Fortunately for us our unfamiliarity with the country didn’t pose a barrier. We contacted Gilbert Moukheiber of 33 North, who arranged all our accommodations, meals, and travel within Lebanon. He laid out a route that included hikes on various parts of the Lebanon Mountain Trail, such as where it traversed the Shouf Cedar Preserve, the Qadisha Valley, and the Horsh Ehden Nature Reserve. In the areas around Bkassine and the section between Jezzine and Aitanit we joined the LMTA north-to-south through-hikers for two of their last few days on the trail.
Our travels in Canada had familiarized us with the wide variety of vegetation across the country’s 5000 kilometres, but the diversity of trees and other vegetation and the sight of flowers in bloom everywhere in such a compressed geographical space made Lebanon a truly unique ecological experience. Up and down the terraced valleys, we were never far from a tree in blossom, and the different levels of altitude meant different stages of tree growth and fruit development.
Along our way we visited many of Lebanon’s historic sites, including Deir el Qamar, Beit ed-Dine, Aanjar, Byblos, numerouse churches and monasteries, the National Museum of Lebanon, the Khalil Gibran museum, and, not to be missed by any visitor to Lebanon, the Roman temples in Baalbek.
In the Horsh Ehden Nature Reserve we joined members of the LMTA to celebrate its relationship with the Bruce Trail Association by planting a cedar tree and hiking along the Bruce Trail friendship section of the Lebanon Mountain Trail.
On our last day in the mountains we reached Bziza, the village from which my father’s parents had emigrated to North America. As we began a conversation with Bziza’s mayor at the ruins of the Roman temple in the village, another man walked up to us. No sooner had I seen his face than I recognized the family genes. Enthusiastically extending my hand to him, said, “Hi, we’re related!”
Nearly in a state of shock, we returned to his home and pieced together the story. Our newly discovered cousin, Peter, is the grandson of Butrus Andari, a brother of my grandmother’s of whom we had not known. In 1962, our grandfather returned to Lebanon from Canada for medical treatment and unexpectedly died in Bziza in the Andari family house. Peter remembered my grandfather well, and showed us the church where the funeral Mass was held as well as the crypt in which he was buried.
Relatives long lost to us welcomed us warmly, but so did the many people we met in the guesthouses and residences we ate and slept in along the trail.

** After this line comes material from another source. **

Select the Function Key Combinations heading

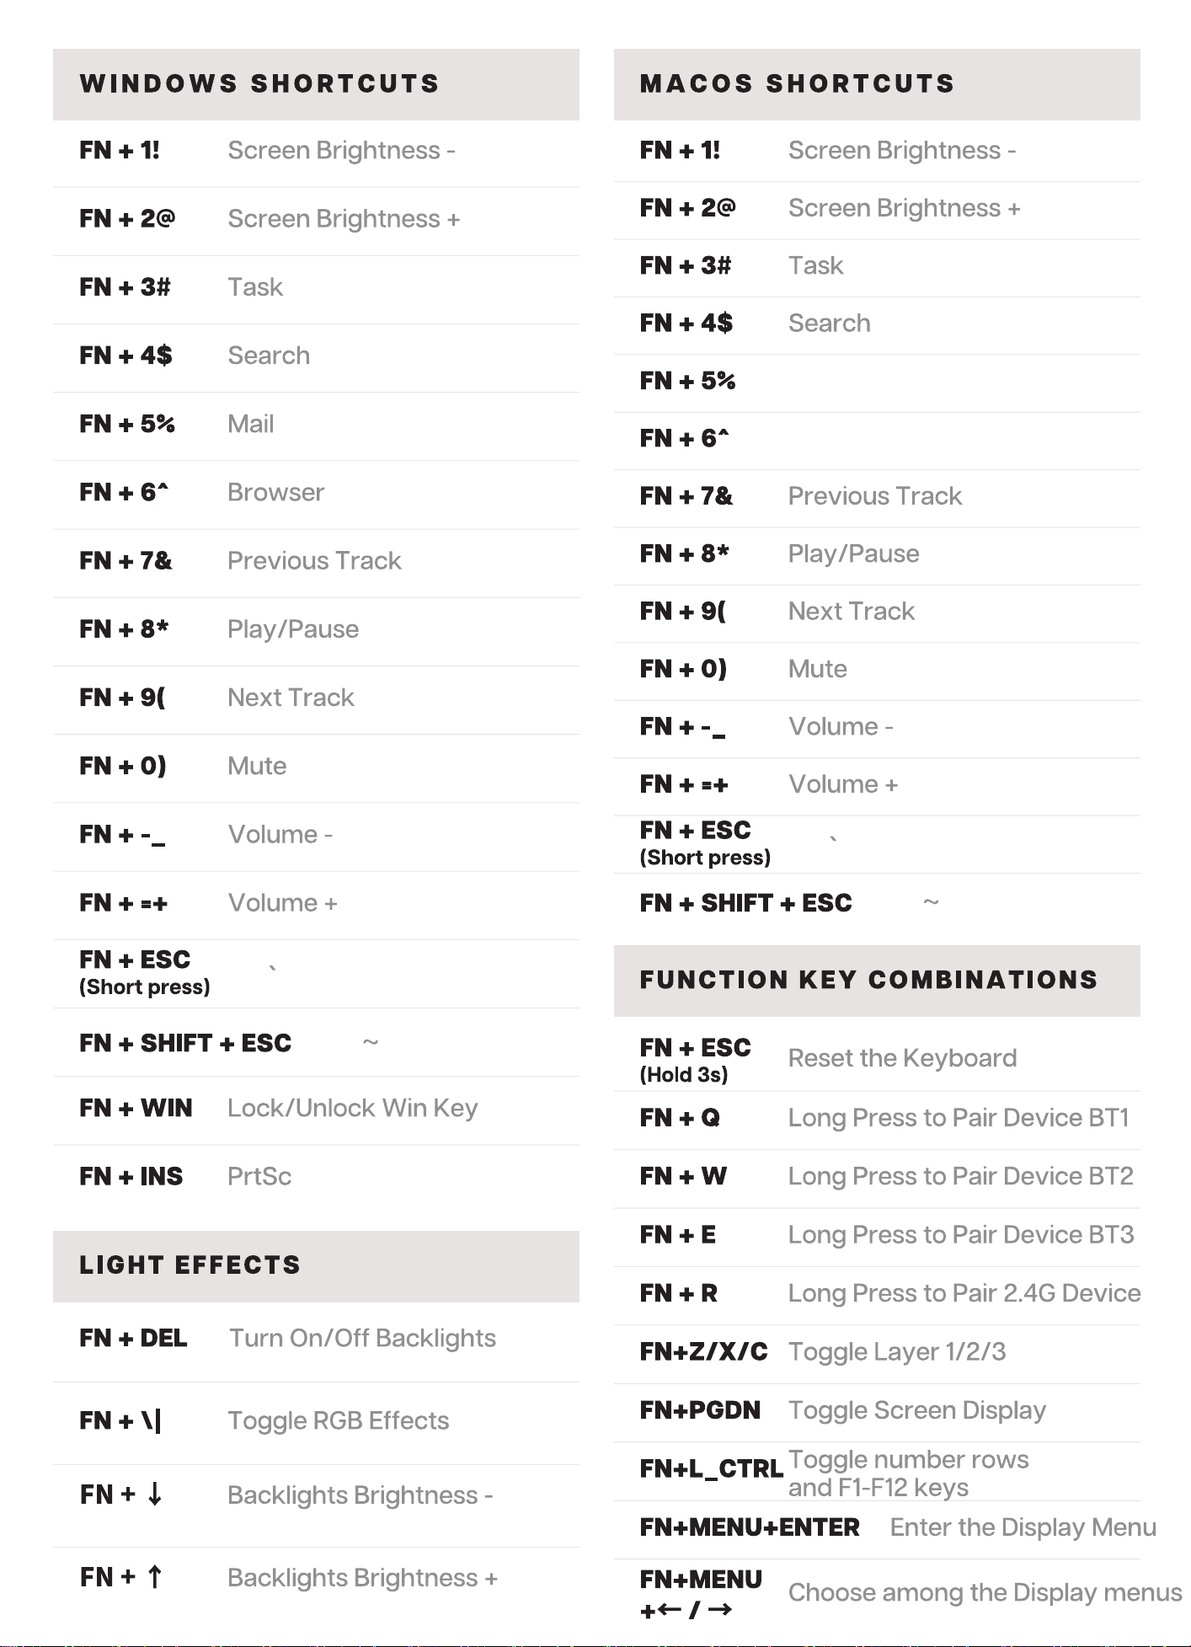click(868, 981)
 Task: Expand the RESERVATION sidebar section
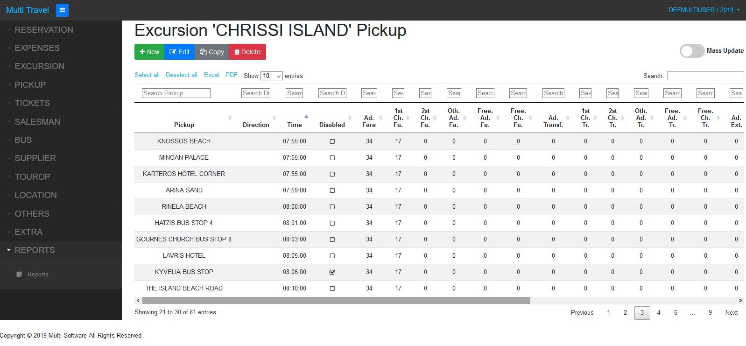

I can’t believe our luck at connecting with the LMTA, whose environmental mandate and commitment to a balanced, sustainable natural economy provided us with an opportunity to overcome decades of distance from our family heritage without us feeling like pampered tourists or disconnected spectators of an exotic culture. The trip has been a revelation to us and we’re all eager for a return visit.